■ **What to do**: Recast the records below as a Markdown table with the columns "Row" and "Line," giving each line its row number and leaving out blank lines.
--- START Dataset records ---
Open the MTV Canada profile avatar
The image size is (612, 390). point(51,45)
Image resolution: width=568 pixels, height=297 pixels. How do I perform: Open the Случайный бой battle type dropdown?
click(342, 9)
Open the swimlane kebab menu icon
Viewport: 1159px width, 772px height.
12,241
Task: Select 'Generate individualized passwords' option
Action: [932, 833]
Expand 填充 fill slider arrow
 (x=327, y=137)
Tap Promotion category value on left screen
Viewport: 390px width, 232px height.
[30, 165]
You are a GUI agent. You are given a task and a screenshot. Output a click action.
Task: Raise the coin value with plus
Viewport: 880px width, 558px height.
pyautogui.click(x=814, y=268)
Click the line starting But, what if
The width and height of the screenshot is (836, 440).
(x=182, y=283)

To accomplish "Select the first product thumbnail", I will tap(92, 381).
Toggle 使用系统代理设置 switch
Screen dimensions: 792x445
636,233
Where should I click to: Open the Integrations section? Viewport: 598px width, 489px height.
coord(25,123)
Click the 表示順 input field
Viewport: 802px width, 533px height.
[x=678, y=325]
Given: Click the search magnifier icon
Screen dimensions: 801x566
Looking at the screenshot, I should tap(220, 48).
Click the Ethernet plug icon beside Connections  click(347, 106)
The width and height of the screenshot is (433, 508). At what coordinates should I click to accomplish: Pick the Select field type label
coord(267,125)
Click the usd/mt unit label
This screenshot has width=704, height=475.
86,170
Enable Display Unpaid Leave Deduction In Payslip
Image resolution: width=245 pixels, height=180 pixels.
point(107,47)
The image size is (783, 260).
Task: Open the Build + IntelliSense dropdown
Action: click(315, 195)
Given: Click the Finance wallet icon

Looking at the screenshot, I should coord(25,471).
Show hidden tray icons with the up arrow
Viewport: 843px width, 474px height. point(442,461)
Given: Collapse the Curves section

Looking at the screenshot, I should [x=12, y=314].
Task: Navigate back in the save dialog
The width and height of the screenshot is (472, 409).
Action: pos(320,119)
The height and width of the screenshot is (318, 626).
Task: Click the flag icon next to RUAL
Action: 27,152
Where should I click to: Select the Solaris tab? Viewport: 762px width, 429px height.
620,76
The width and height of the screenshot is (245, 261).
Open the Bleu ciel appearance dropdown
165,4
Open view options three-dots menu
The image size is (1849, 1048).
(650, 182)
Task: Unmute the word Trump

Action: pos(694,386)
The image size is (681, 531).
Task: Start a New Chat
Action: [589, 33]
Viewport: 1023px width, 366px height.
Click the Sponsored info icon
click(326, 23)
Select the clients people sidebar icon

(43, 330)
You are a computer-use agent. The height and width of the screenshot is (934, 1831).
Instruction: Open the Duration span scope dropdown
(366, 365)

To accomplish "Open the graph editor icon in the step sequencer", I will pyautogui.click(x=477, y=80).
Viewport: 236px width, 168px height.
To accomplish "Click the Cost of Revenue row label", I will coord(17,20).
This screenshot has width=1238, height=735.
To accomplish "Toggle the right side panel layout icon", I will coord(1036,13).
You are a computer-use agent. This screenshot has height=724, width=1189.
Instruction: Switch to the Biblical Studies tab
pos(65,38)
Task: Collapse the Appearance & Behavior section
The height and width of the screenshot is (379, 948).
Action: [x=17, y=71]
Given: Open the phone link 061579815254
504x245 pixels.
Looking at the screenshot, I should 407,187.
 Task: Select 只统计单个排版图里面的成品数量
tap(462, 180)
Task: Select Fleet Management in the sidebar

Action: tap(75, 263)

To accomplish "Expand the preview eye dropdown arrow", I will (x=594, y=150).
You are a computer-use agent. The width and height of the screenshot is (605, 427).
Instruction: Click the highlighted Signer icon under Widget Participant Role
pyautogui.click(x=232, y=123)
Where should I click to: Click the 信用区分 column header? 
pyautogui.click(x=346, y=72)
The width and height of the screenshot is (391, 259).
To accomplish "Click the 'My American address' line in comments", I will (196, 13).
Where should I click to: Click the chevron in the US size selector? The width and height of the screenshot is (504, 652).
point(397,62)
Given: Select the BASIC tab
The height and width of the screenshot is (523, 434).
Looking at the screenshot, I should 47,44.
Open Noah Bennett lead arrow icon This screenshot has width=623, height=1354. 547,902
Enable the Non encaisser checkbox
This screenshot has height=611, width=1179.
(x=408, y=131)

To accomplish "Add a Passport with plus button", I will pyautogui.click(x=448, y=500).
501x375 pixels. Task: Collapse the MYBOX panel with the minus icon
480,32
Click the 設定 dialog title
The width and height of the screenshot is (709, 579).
--- END Dataset records ---
■ **Response**:
| Row | Line |
|---|---|
| 1 | Open the MTV Canada profile avatar |
| 2 | The image size is (612, 390). point(51,45) |
| 3 | Image resolution: width=568 pixels, height=297 pixels. How do I perform: Open the Случайный бой battle type dropdown? |
| 4 | click(342, 9) |
| 5 | Open the swimlane kebab menu icon |
| 6 | Viewport: 1159px width, 772px height. |
| 7 | 12,241 |
| 8 | Task: Select 'Generate individualized passwords' option |
| 9 | Action: [932, 833] |
| 10 | Expand 填充 fill slider arrow |
| 11 |  (x=327, y=137) |
| 12 | Tap Promotion category value on left screen |
| 13 | Viewport: 390px width, 232px height. |
| 14 | [30, 165] |
| 15 | You are a GUI agent. You are given a task and a screenshot. Output a click action. |
| 16 | Task: Raise the coin value with plus |
| 17 | Viewport: 880px width, 558px height. |
| 18 | pyautogui.click(x=814, y=268) |
| 19 | Click the line starting But, what if |
| 20 | The width and height of the screenshot is (836, 440). |
| 21 | (x=182, y=283) |
| 22 | To accomplish "Select the first product thumbnail", I will tap(92, 381). |
| 23 | Toggle 使用系统代理设置 switch |
| 24 | Screen dimensions: 792x445 |
| 25 | 636,233 |
| 26 | Where should I click to: Open the Integrations section? Viewport: 598px width, 489px height. |
| 27 | coord(25,123) |
| 28 | Click the 表示順 input field |
| 29 | Viewport: 802px width, 533px height. |
| 30 | [x=678, y=325] |
| 31 | Given: Click the search magnifier icon |
| 32 | Screen dimensions: 801x566 |
| 33 | Looking at the screenshot, I should tap(220, 48). |
| 34 | Click the Ethernet plug icon beside Connections  click(347, 106) |
| 35 | The width and height of the screenshot is (433, 508). At what coordinates should I click to accomplish: Pick the Select field type label |
| 36 | coord(267,125) |
| 37 | Click the usd/mt unit label |
| 38 | This screenshot has width=704, height=475. |
| 39 | 86,170 |
| 40 | Enable Display Unpaid Leave Deduction In Payslip |
| 41 | Image resolution: width=245 pixels, height=180 pixels. |
| 42 | point(107,47) |
| 43 | The image size is (783, 260). |
| 44 | Task: Open the Build + IntelliSense dropdown |
| 45 | Action: click(315, 195) |
| 46 | Given: Click the Finance wallet icon |
| 47 | Looking at the screenshot, I should coord(25,471). |
| 48 | Show hidden tray icons with the up arrow |
| 49 | Viewport: 843px width, 474px height. point(442,461) |
| 50 | Given: Collapse the Curves section |
| 51 | Looking at the screenshot, I should [x=12, y=314]. |
| 52 | Task: Navigate back in the save dialog |
| 53 | The width and height of the screenshot is (472, 409). |
| 54 | Action: pos(320,119) |
| 55 | The height and width of the screenshot is (318, 626). |
| 56 | Task: Click the flag icon next to RUAL |
| 57 | Action: 27,152 |
| 58 | Where should I click to: Select the Solaris tab? Viewport: 762px width, 429px height. |
| 59 | 620,76 |
| 60 | The width and height of the screenshot is (245, 261). |
| 61 | Open the Bleu ciel appearance dropdown |
| 62 | 165,4 |
| 63 | Open view options three-dots menu |
| 64 | The image size is (1849, 1048). |
| 65 | (650, 182) |
| 66 | Task: Unmute the word Trump |
| 67 | Action: pos(694,386) |
| 68 | The image size is (681, 531). |
| 69 | Task: Start a New Chat |
| 70 | Action: [589, 33] |
| 71 | Viewport: 1023px width, 366px height. |
| 72 | Click the Sponsored info icon |
| 73 | click(326, 23) |
| 74 | Select the clients people sidebar icon |
| 75 | (43, 330) |
| 76 | You are a computer-use agent. The height and width of the screenshot is (934, 1831). |
| 77 | Instruction: Open the Duration span scope dropdown |
| 78 | (366, 365) |
| 79 | To accomplish "Open the graph editor icon in the step sequencer", I will pyautogui.click(x=477, y=80). |
| 80 | Viewport: 236px width, 168px height. |
| 81 | To accomplish "Click the Cost of Revenue row label", I will coord(17,20). |
| 82 | This screenshot has width=1238, height=735. |
| 83 | To accomplish "Toggle the right side panel layout icon", I will coord(1036,13). |
| 84 | You are a computer-use agent. This screenshot has height=724, width=1189. |
| 85 | Instruction: Switch to the Biblical Studies tab |
| 86 | pos(65,38) |
| 87 | Task: Collapse the Appearance & Behavior section |
| 88 | The height and width of the screenshot is (379, 948). |
| 89 | Action: [x=17, y=71] |
| 90 | Given: Open the phone link 061579815254 |
| 91 | 504x245 pixels. |
| 92 | Looking at the screenshot, I should 407,187. |
| 93 |  Task: Select 只统计单个排版图里面的成品数量 |
| 94 | tap(462, 180) |
| 95 | Task: Select Fleet Management in the sidebar |
| 96 | Action: tap(75, 263) |
| 97 | To accomplish "Expand the preview eye dropdown arrow", I will (x=594, y=150). |
| 98 | You are a computer-use agent. The width and height of the screenshot is (605, 427). |
| 99 | Instruction: Click the highlighted Signer icon under Widget Participant Role |
| 100 | pyautogui.click(x=232, y=123) |
| 101 | Where should I click to: Click the 信用区分 column header?  |
| 102 | pyautogui.click(x=346, y=72) |
| 103 | The width and height of the screenshot is (391, 259). |
| 104 | To accomplish "Click the 'My American address' line in comments", I will (196, 13). |
| 105 | Where should I click to: Click the chevron in the US size selector? The width and height of the screenshot is (504, 652). |
| 106 | point(397,62) |
| 107 | Given: Select the BASIC tab |
| 108 | The height and width of the screenshot is (523, 434). |
| 109 | Looking at the screenshot, I should 47,44. |
| 110 | Open Noah Bennett lead arrow icon This screenshot has width=623, height=1354. 547,902 |
| 111 | Enable the Non encaisser checkbox |
| 112 | This screenshot has height=611, width=1179. |
| 113 | (x=408, y=131) |
| 114 | To accomplish "Add a Passport with plus button", I will pyautogui.click(x=448, y=500). |
| 115 | 501x375 pixels. Task: Collapse the MYBOX panel with the minus icon |
| 116 | 480,32 |
| 117 | Click the 設定 dialog title |
| 118 | The width and height of the screenshot is (709, 579). |